ZEHİRLENDİ SORUSUNA YANIT VERDİ
Doğan, bir gazetecinin, "Çok farklı iddialar atıldı. İşte zehirlendi, ilaçlandı vesaire gibi şeyler de görüyorsunuzdur. Yani hayatını kaybettiği olayla ilgili de bir şüpheli durum var mıydı? Bu konu incelendi mi?" sorusuna şöyle yanıt verdi:
- Şimdi Sevgili Sırrı Süreyya Önder'in rahatsızlandığı ilk andan itibaren yani bizim öğrendiğimiz andan maalesef kaybettiğimiz ana kadar takdir edersiniz ve tahmin edersiniz ki bizler de her ihtimali düşündük, değerlendirdik ve hekimler bu konuda oldukça açık bir biçimde davrandılar.
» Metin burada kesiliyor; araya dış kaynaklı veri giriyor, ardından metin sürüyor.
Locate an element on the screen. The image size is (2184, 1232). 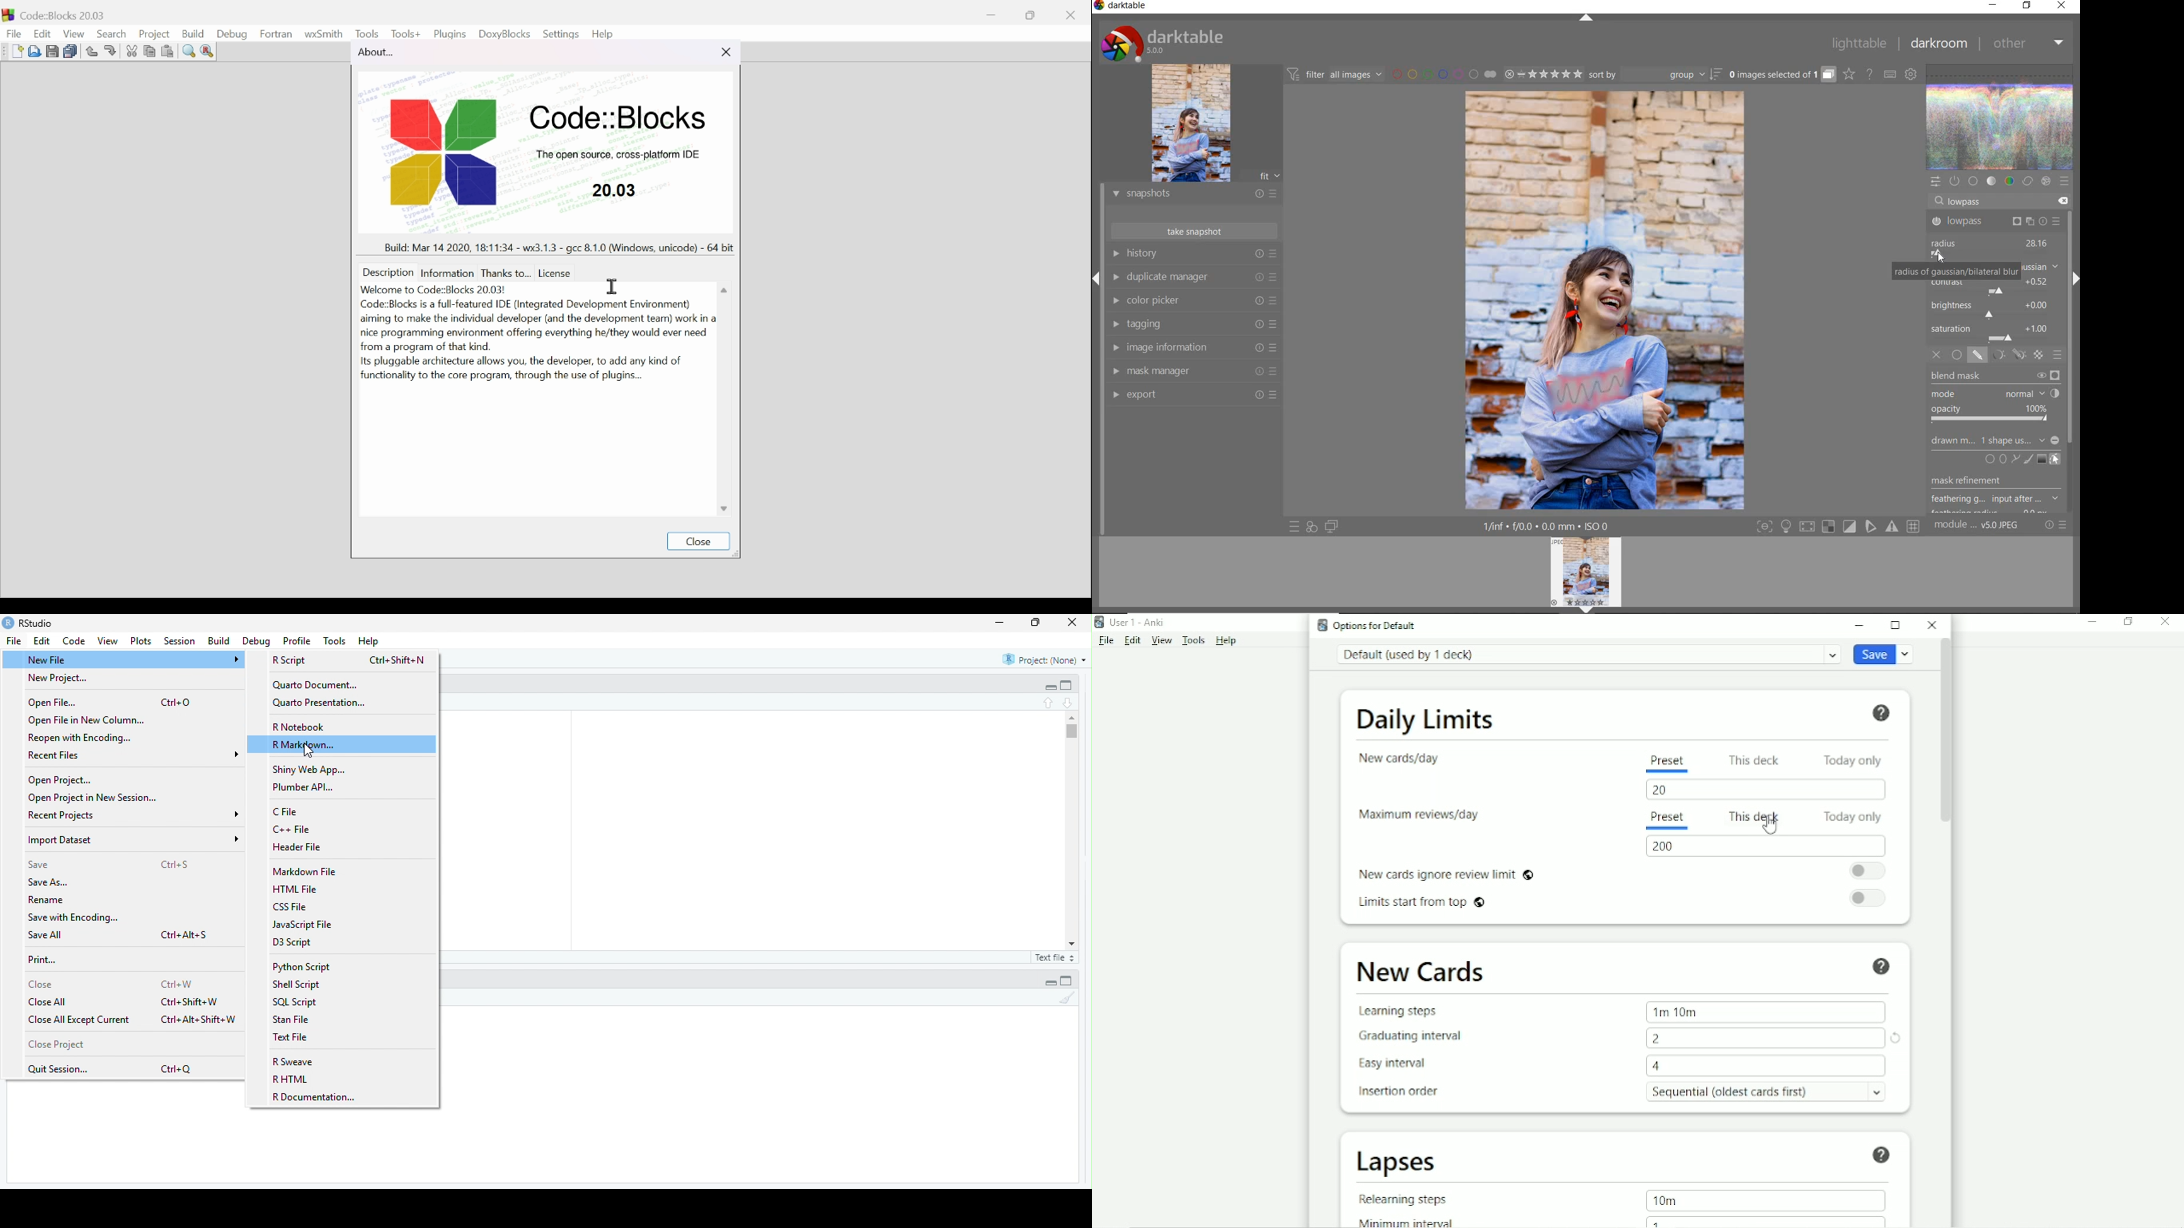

Kamuoyuyla her gelişmeyi mümkün olduğunca periyodik bir biçimde hatta ilk zamanlarda hem sözlü hem yazılı olarak neredeyse anbean kamuoyuna ne yaşandığını, ne olduğunu, hastaneye nasıl ulaştığını, ulaştığı esnadaki sağlık durumunu, sonrasındaki medikal tedaviyi yine yoğun bakım sırasındaki gerek vital bulgulardan gerek işte tedaviden gerekse tedavi planlamasının nasıl olacağına ilişkin tüm detayları sizlerle paylaştılar zaten ve bizlerle de paylaştılar. Şimdi bu bilgiler dışında farklı yöne işaret eden bir bilgi yok bizde. Şu ana kadar şu ana kadar elimize ulaşmış bilgiler. Yani kamuoyuyla paylaşılanların dışında ne hekimlerin ne hastane yönetiminin ne de resmi makamların bizlerle şu ana kadar paylaştığı herhangi bir bilgi yok. Farklı yönde bir bilgi olmadığı için yapacağımız her şey yorum olur. Bunu da doğru olmayacağını düşünüyoruz. Var olan bilgiler üzerinden şu ana kadar bize ulaşan yineliyorum hekimlerin, hastane yönetiminin ve resmi makamların bize açıkladığı sizlerle paylaşılan bilgiler dışında bizde de bir bilgi yok.